Peter: Okay, we’re just about out of time, but I wanted to just some idea about where you’re taking this, and what your goals are…like I know this is your first academic year you’re going to be live so if we’re coming back to Shanghai next year and we’re sitting down, what are some of the metrics that you..that your goals would be of what you’ll have achieved in the last year?
Tim: Yeah, so here are my measures. I need to have 5% of the incoming freshmen to use my product, just to download it and 2% of the existing student body to download it and a certain percentage to use that across about 1,200 campuses. My ultimate goal is to have 300,000 active users that are monitoring their credit, try out new products that are tailored to their need to make it work. I don’t want to build anything small, Peter…so 300,000 active users, my projection is I’ll get there in about 18 months, but that is based on some really hard marketing….we’re going to have to slough through a lot of marketing, put a lot of marketing effort into this. What I am sort of betting on is virality. If this thing takes off, it could be a hockey stick and I might get to that 300,000 active users very quickly. It’s sort of a good problem to have, but I’ve got to be prepared for that kind of stuff. My ultimate goal is no joke…is to become Snapcredit.
Peter: Right, okay.
Tim: All the social networks out there, Facebook included, they’ve either tried it or don’t want to get into it, but I think this is a great platform for us to redesign a portion of this product into a chatbot that could be integrated into Facebook or sort of a fun interaction on Snapchat to get a small credit for the student population. That’s what I’m hoping for, to become Facebook Credit or a Snapcredit. That’s why I’m building this thing at the bank grade level, build some social network behind it so there’s multiple ways that these social platforms may be interested in doing a partnership going forward.

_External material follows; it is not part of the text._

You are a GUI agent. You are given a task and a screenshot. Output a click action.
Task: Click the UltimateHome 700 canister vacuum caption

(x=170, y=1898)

Peter: Right, well, best of luck to you.
Tim: Thank you, Peter.
Peter: Thanks for coming on the show, Tim.
Tim: Appreciate that. Have a good day. Bye.
Peter: So this whole 0% thing is really interesting to me and obviously it’s a very different business model to pretty much everybody else in the marketplace lending space, but I could see it makes perfect sense and you’re generating revenue in a similar way as we said like Credit Karma or Mint where you’re making money on the referrals that you provide. So I think it’s…time will tell obviously if this is an idea that has legs or it’s just one of those ideas that cannot become financially sustainable.

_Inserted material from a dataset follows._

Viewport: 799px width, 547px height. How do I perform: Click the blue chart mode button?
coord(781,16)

Clearly, I imagine if there is scale here it’s all about acquiring the customers, acquiring all of these students and becoming this sort of viral app that can bring in customers very, very cheaply because that is going to be the key. Well, I’ll certainly be following Tim with interest and I think it’s going to be fascinating to see if this 0%, $500 or less loans is a product that can be really great lead gen for the industry.